Atividade: Segundo o texto sobre a ditadura e os agrotóxicos no Brasil, em que ano o Programa Nacional de Defensivos Agrícolas (PNDA) foi posto em prática?

Texto fornecido:
Como a ditadura contribuiu para o uso (e abuso) de agrotóxicos no Brasil

O ano era 1989. Poucos meses antes, o Brasil havia conquistado sua tão sonhada Constituição Democrática. Duas décadas de ditadura militar vinham sendo varridas da política. Era a oportunidade de deixar de lado a velha ordem autoritária em nome de avanços em diversos setores. E foi nesse contexto que, em 11 de julho, o então presidente da República, José Sarney, sancionou a lei nº 7.802, conhecida como Lei dos Agrotóxicos.

Em vigor até hoje, o texto criou uma estrutura legal para um setor que era regulamentado via portarias do Executivo. Entre as modernizações, trouxe de forma oficial, pela primeira vez, a definição do termo “agrotóxicos”, em substituição à denominação mais branda “defensivos agrícolas”.

Até então, a única legislação que regulamentava o setor datava de 1934, durante a Era Vargas. Isso abriu margem para, nos anos 1970, o governo militar do Brasil investir e incentivar a criação de uma indústria química nacional para a produção de pesticidas, herbicidas e inseticidas. Com isso, promoveu também um modelo agroindustrial centralizado em commodities. A iniciativa foi chamada de Programa Nacional de Defensivos Agrícolas (PNDA), posto em prática em 1975.

Dados fornecidos:
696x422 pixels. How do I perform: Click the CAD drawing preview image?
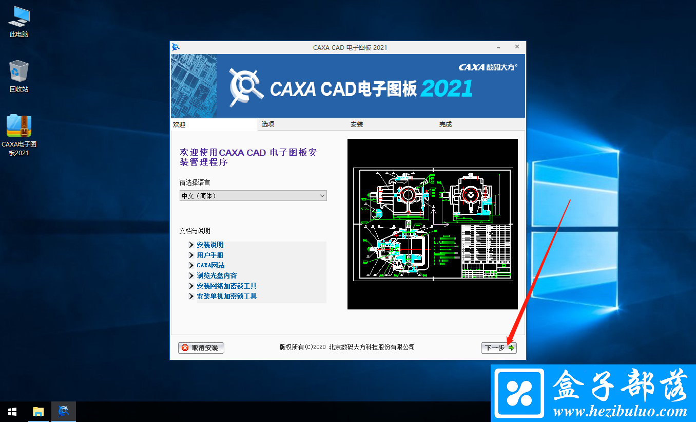(x=433, y=224)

Resposta abaixo: Em 1975.